• **What you have to do**:
Reproduce the records verbatim, from the line with "y). Image resolution: width=1920 pixels, height=1080 pixels." up to and including the line with "center [895, 851].", and output nothing else.

== Input ==

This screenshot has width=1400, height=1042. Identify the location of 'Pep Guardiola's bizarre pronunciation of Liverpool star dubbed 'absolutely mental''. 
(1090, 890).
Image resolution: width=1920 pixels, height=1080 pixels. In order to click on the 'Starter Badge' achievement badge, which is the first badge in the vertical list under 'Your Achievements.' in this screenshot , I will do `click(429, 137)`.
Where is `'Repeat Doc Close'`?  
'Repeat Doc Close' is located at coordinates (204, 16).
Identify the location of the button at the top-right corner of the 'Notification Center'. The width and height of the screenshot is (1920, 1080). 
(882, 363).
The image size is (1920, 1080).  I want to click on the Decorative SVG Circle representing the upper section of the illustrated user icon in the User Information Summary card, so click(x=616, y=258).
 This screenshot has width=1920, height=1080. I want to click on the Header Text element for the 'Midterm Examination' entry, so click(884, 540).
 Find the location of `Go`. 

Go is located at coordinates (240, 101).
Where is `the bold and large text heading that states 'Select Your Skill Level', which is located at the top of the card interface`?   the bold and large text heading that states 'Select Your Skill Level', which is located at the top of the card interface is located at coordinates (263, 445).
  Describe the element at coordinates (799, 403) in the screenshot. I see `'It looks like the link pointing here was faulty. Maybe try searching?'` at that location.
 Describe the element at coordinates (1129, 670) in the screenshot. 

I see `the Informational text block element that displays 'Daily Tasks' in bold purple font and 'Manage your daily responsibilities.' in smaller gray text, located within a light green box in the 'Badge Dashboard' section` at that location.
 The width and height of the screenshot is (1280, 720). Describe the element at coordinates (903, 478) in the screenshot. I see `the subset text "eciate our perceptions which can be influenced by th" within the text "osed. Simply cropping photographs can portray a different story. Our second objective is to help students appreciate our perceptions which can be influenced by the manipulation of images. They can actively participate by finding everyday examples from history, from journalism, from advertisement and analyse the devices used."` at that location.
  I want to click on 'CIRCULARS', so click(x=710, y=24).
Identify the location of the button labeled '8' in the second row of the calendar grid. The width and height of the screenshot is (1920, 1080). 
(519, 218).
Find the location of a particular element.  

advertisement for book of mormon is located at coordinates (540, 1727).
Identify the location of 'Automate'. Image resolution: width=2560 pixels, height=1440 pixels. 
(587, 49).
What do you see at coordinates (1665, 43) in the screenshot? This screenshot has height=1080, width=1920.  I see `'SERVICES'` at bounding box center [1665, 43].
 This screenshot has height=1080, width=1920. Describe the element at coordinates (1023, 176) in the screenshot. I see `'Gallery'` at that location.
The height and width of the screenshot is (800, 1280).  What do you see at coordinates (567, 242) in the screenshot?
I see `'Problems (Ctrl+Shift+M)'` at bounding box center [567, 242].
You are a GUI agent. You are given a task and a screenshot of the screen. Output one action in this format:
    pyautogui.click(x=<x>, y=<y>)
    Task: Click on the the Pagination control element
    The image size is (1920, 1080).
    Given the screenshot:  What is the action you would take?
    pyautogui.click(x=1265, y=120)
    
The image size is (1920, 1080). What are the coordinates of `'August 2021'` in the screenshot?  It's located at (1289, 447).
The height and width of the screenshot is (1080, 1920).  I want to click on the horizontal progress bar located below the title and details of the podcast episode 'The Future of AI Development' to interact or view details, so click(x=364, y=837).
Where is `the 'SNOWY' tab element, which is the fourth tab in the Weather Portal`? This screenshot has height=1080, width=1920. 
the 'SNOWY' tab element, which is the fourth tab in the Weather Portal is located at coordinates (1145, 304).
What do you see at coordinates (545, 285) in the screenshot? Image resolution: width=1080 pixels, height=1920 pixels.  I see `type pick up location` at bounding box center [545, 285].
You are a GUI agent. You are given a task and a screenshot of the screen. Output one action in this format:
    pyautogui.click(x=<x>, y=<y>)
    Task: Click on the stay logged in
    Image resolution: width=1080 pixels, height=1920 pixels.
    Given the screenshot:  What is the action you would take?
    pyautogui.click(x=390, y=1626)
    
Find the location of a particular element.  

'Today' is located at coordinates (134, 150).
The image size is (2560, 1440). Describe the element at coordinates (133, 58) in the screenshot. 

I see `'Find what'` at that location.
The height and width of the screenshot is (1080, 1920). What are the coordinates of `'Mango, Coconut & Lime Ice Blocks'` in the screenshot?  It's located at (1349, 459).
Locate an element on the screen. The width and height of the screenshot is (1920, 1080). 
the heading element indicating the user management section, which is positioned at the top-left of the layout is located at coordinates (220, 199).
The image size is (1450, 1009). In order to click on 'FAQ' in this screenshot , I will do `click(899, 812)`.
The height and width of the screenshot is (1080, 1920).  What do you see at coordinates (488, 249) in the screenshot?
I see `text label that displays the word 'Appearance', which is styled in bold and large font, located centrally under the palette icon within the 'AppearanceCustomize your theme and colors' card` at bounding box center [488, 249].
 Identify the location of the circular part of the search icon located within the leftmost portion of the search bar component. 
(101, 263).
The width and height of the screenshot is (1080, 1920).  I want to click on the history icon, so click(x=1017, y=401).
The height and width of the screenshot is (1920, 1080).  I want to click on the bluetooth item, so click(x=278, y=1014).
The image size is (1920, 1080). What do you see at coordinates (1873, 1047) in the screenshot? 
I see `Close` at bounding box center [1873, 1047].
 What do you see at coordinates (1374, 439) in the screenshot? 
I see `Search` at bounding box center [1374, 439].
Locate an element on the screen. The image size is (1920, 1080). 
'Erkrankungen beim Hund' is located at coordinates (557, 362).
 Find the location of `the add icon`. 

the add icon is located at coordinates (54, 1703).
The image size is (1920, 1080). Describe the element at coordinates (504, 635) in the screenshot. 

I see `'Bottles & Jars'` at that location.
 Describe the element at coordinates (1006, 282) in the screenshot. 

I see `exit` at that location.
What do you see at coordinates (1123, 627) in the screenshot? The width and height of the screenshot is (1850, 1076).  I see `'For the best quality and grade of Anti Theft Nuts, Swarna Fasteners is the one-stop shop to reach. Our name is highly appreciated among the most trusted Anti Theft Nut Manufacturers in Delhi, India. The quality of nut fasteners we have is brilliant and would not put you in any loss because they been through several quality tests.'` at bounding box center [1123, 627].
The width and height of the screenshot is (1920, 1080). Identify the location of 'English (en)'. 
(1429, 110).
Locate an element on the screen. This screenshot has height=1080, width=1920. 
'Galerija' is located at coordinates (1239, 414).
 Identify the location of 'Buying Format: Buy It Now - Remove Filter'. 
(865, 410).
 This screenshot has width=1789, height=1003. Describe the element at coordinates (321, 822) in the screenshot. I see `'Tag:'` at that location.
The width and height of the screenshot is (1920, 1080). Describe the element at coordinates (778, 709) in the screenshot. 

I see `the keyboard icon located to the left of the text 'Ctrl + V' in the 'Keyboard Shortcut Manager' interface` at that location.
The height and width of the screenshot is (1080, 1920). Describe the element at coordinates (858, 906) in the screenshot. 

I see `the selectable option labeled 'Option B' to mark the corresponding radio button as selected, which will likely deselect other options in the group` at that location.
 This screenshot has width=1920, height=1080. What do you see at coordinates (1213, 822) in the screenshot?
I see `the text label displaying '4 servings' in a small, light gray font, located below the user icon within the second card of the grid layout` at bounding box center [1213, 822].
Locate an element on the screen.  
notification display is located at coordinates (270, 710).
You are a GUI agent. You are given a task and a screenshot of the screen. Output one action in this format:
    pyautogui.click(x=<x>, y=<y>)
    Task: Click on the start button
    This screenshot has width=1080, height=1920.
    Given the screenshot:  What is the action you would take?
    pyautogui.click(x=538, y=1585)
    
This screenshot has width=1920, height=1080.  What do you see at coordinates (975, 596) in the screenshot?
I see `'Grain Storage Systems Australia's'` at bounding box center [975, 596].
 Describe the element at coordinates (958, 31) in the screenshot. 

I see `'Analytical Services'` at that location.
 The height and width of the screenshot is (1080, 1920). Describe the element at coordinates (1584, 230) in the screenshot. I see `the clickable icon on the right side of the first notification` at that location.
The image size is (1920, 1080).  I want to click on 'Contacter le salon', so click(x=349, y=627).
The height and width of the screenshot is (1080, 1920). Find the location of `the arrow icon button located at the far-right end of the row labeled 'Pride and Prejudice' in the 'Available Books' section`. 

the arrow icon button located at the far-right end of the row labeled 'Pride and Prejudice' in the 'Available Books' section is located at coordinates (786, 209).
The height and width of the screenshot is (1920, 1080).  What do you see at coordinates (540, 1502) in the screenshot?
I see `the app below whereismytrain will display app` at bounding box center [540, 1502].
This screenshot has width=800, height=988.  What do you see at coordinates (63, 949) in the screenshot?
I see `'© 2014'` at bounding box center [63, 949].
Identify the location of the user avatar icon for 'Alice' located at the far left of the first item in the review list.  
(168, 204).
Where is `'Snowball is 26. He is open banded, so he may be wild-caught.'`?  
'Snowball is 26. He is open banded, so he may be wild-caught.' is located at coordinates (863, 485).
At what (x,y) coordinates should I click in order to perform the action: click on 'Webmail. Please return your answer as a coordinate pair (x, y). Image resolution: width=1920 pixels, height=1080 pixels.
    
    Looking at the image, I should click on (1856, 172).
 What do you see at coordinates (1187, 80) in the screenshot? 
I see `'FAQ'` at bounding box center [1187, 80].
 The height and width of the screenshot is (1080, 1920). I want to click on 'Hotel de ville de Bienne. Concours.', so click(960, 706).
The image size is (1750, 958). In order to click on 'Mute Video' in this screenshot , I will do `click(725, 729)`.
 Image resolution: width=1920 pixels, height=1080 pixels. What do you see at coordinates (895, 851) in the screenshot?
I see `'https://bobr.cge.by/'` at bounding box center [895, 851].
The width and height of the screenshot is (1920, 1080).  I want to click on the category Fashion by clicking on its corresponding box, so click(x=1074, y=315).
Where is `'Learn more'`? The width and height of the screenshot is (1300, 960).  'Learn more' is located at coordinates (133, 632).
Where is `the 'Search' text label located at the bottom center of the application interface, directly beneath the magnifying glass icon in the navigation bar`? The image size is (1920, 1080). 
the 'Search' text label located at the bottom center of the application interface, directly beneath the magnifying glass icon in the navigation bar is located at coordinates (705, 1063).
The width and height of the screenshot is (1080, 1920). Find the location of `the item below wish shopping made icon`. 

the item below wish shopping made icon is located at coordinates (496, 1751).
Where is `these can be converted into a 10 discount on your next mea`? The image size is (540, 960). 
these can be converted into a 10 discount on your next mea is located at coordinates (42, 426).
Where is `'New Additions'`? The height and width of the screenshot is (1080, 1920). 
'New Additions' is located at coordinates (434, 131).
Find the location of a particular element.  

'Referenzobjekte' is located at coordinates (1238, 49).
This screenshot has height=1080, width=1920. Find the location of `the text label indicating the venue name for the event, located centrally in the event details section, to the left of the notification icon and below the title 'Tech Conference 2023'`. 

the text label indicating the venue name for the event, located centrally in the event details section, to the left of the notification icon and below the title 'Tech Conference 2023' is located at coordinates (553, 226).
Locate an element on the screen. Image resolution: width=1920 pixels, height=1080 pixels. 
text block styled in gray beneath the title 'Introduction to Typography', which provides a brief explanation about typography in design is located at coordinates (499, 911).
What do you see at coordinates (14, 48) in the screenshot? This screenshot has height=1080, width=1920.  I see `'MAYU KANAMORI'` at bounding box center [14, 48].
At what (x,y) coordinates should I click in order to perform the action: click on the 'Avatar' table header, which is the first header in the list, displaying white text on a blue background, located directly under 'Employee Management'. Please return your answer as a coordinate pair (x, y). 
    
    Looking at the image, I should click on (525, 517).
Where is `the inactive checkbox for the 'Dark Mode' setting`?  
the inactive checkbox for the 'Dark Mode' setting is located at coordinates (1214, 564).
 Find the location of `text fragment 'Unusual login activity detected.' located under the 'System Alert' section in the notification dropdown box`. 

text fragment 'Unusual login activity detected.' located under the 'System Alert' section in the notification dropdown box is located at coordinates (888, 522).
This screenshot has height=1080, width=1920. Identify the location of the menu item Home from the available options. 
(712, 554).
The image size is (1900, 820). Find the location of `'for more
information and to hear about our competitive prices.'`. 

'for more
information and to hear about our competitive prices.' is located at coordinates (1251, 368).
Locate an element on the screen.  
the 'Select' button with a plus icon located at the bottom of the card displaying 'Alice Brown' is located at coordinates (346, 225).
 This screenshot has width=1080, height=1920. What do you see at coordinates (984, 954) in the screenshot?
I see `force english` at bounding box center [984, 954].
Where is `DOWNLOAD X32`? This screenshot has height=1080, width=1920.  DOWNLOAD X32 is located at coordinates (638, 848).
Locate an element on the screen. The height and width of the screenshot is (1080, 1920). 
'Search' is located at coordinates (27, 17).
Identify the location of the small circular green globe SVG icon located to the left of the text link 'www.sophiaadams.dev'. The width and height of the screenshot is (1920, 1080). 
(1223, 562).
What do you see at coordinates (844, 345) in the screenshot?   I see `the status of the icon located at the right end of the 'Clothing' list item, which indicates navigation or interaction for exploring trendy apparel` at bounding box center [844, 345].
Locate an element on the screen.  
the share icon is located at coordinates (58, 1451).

===

• **Answer for this exercise**:
At what (x,y) coordinates should I click in order to perform the action: click on 'Webmail. Please return your answer as a coordinate pair (x, y). Image resolution: width=1920 pixels, height=1080 pixels.
    
    Looking at the image, I should click on (1856, 172).
 What do you see at coordinates (1187, 80) in the screenshot? 
I see `'FAQ'` at bounding box center [1187, 80].
 The height and width of the screenshot is (1080, 1920). I want to click on 'Hotel de ville de Bienne. Concours.', so click(960, 706).
The image size is (1750, 958). In order to click on 'Mute Video' in this screenshot , I will do `click(725, 729)`.
 Image resolution: width=1920 pixels, height=1080 pixels. What do you see at coordinates (895, 851) in the screenshot?
I see `'https://bobr.cge.by/'` at bounding box center [895, 851].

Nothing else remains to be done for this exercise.